BEGIN Data extract
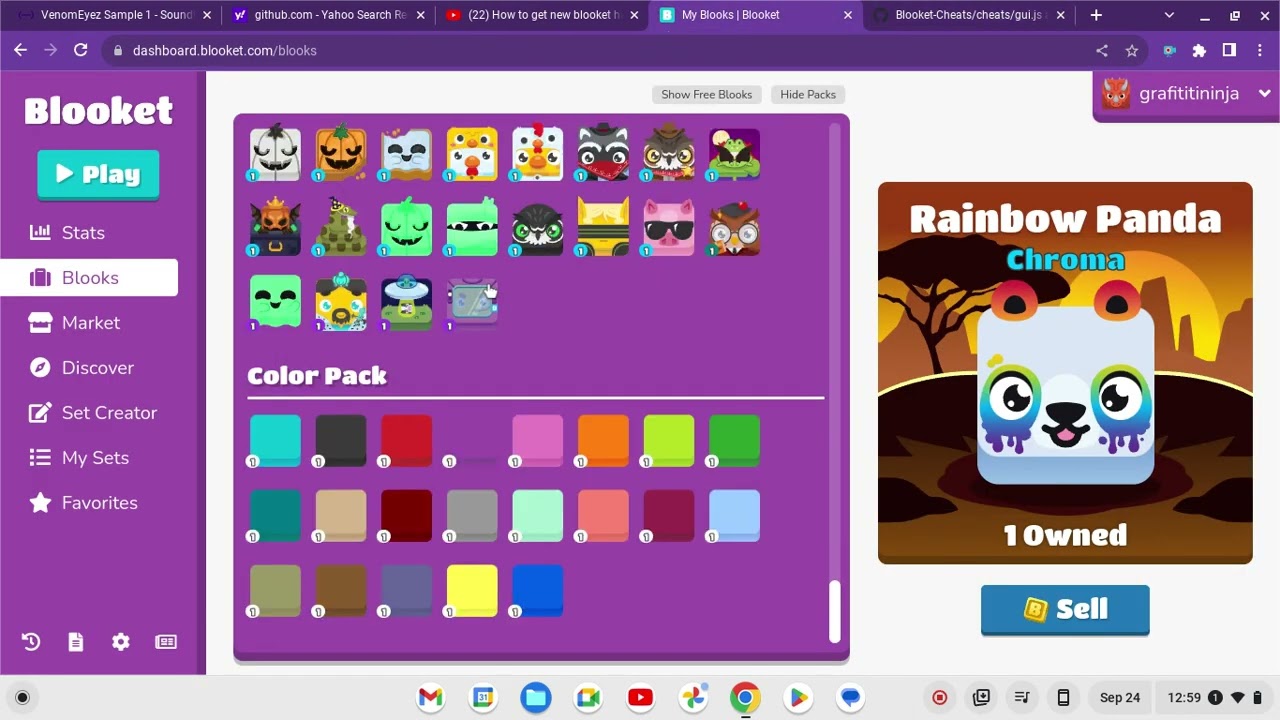
Task: Toggle Hide Packs
Action: 808,94
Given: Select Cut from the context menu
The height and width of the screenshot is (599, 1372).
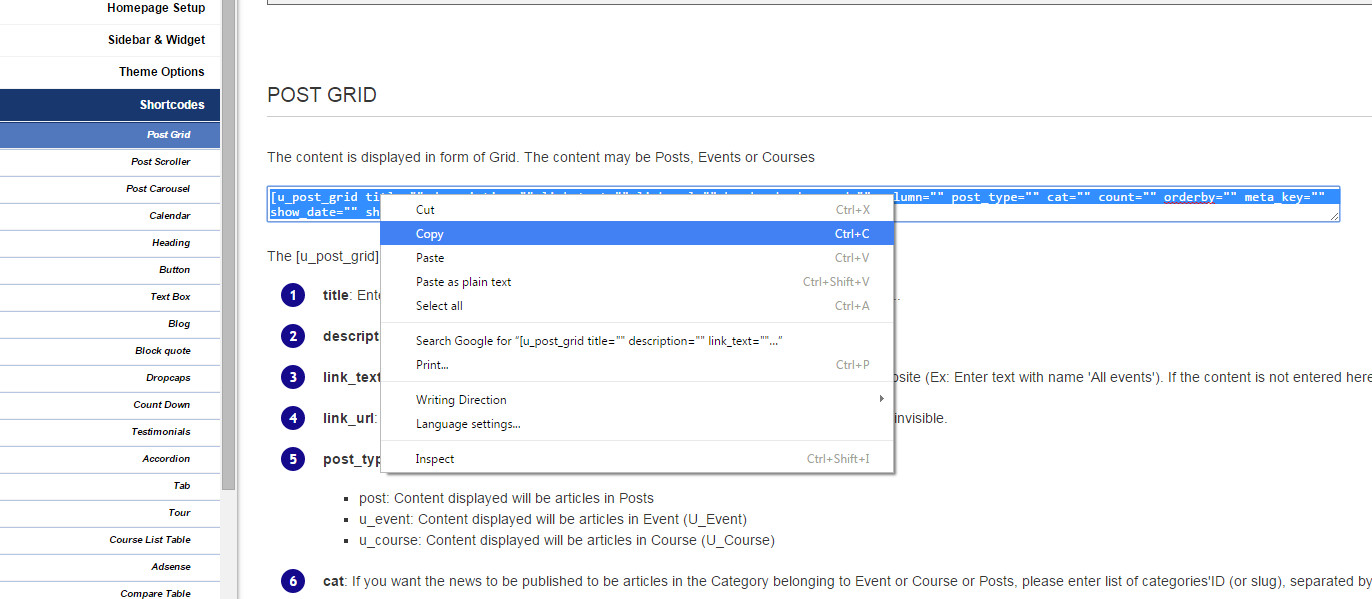Looking at the screenshot, I should pos(425,210).
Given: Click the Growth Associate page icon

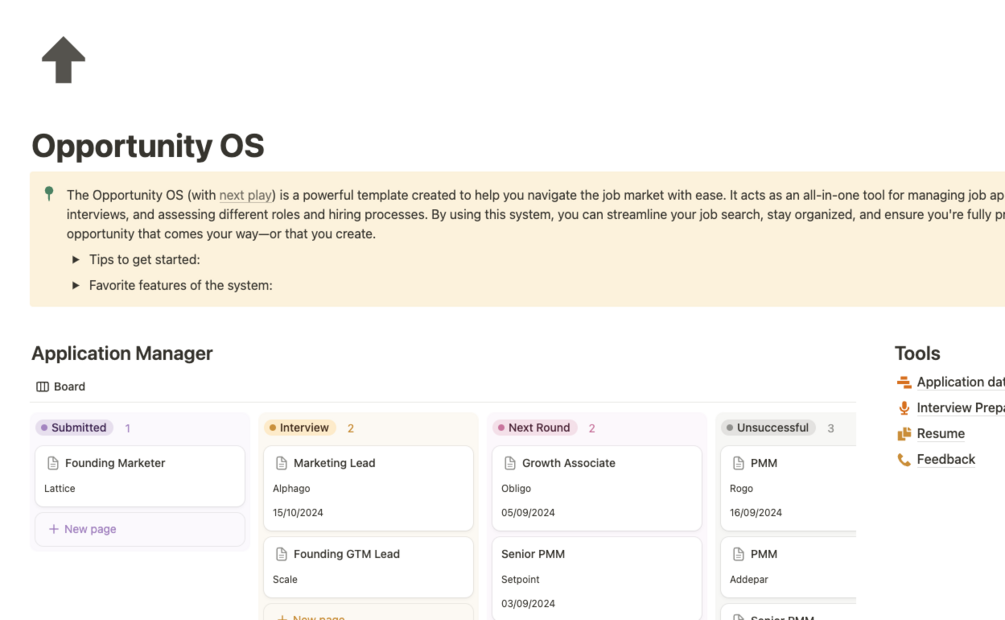Looking at the screenshot, I should pos(510,463).
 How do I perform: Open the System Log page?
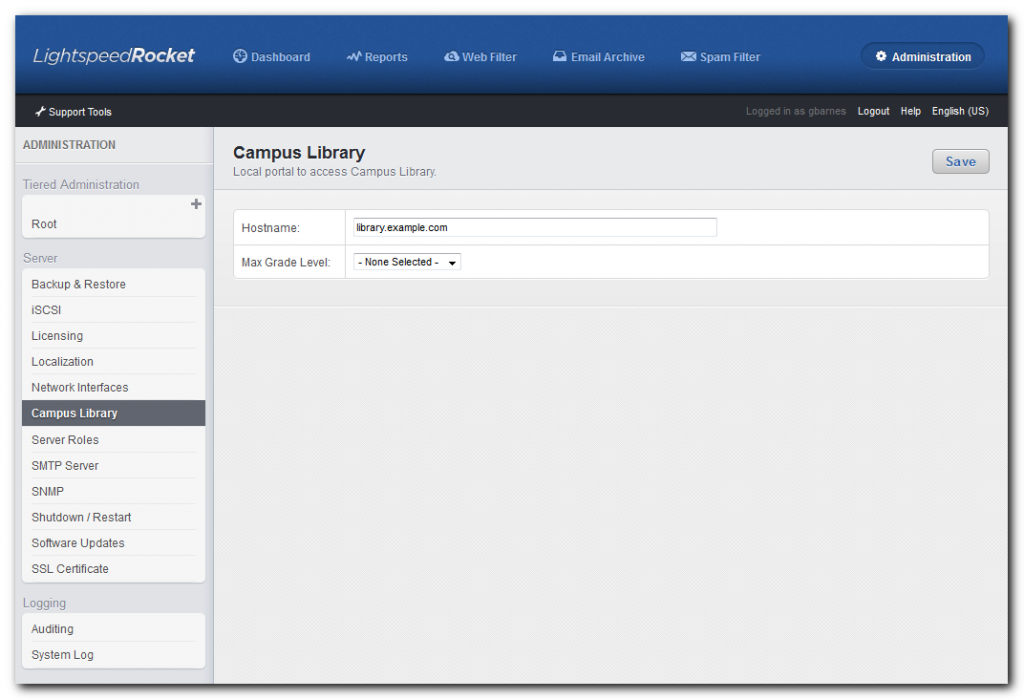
END Data extract
→ Task description:
Output nothing but the lines from the one containing "Given: Select Cut from the context menu" to the end of the listing, both ends included, reproduced exactly. Pictures stay out.

→ Result of this task:
Given: Select Cut from the context menu
The height and width of the screenshot is (599, 1372).
Looking at the screenshot, I should pos(425,210).
Given: Click the Growth Associate page icon

Looking at the screenshot, I should pos(510,463).
 How do I perform: Open the System Log page?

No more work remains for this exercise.